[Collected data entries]

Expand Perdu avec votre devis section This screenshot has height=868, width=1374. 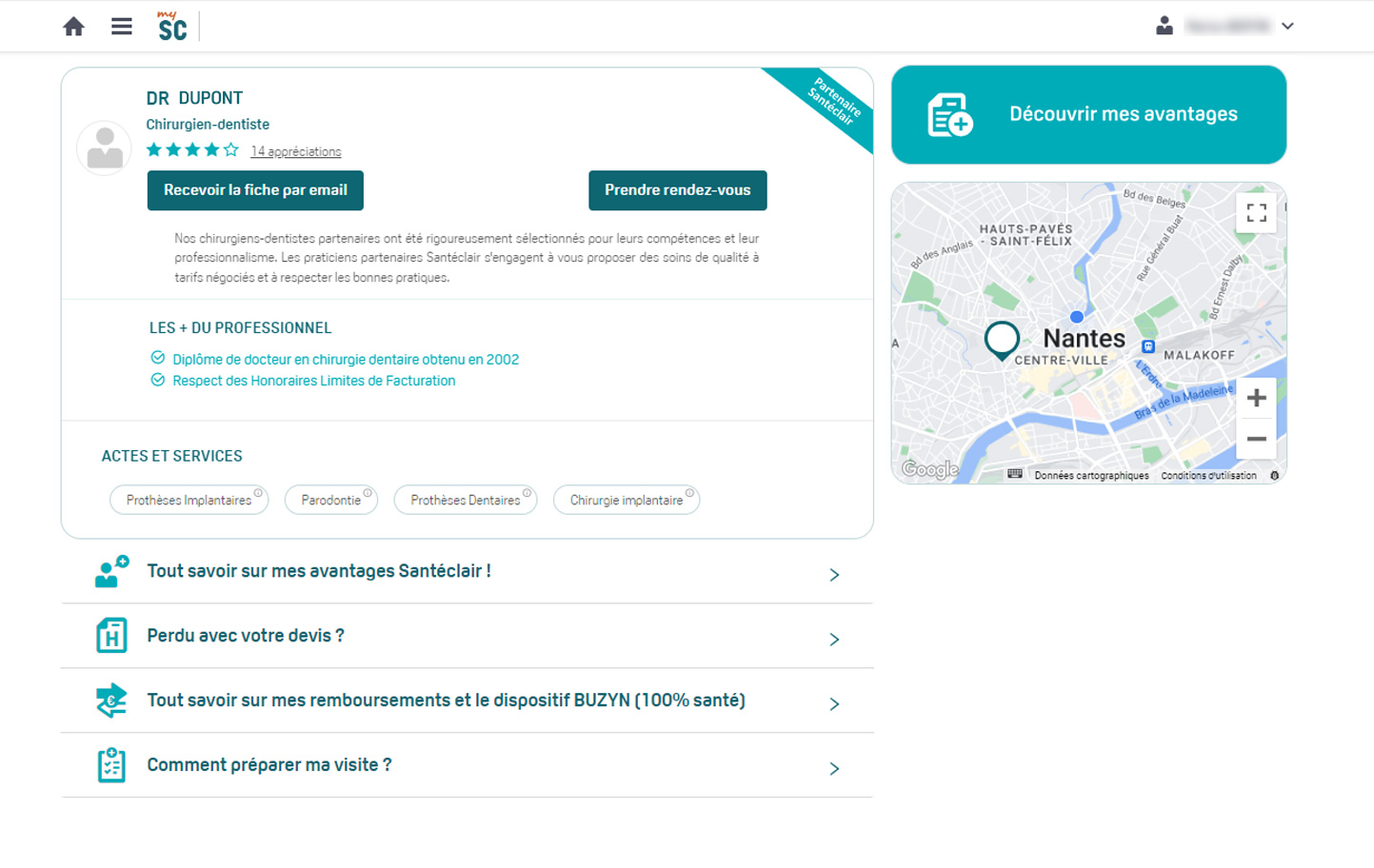[467, 637]
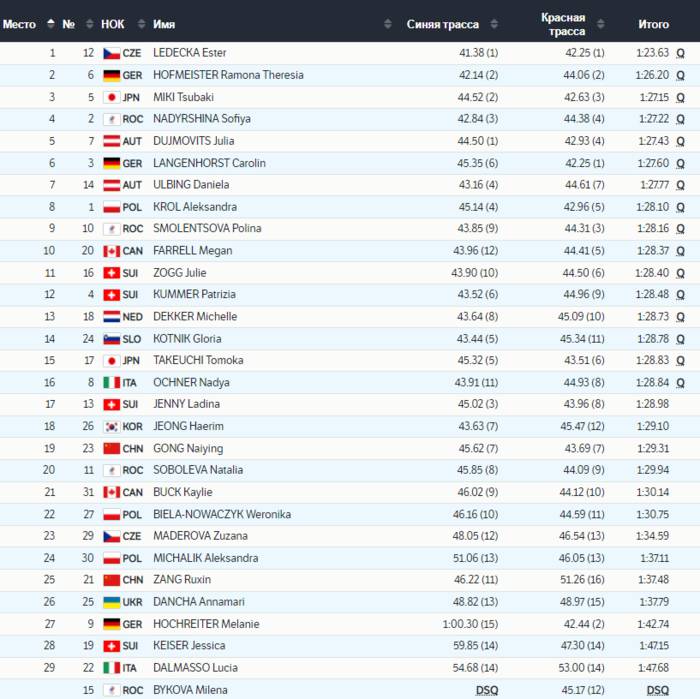
Task: Click the Canadian flag beside FARRELL Megan
Action: tap(111, 251)
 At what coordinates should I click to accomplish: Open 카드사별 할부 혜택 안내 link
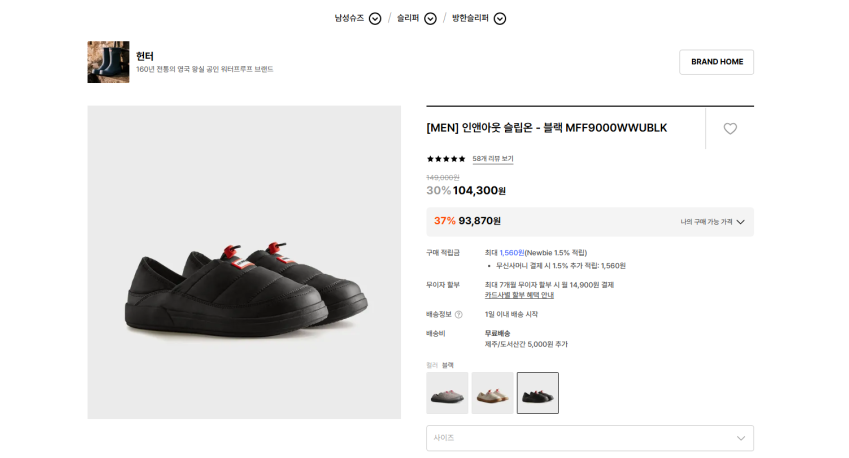[x=519, y=295]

Exercise directions — Reproduce nothing but the lines running from the line with "At what coordinates" through the end of the records, keeping both end lines and dropping the pictures.

Task output —
 At what coordinates should I click to accomplish: Open 카드사별 할부 혜택 안내 link
[x=519, y=295]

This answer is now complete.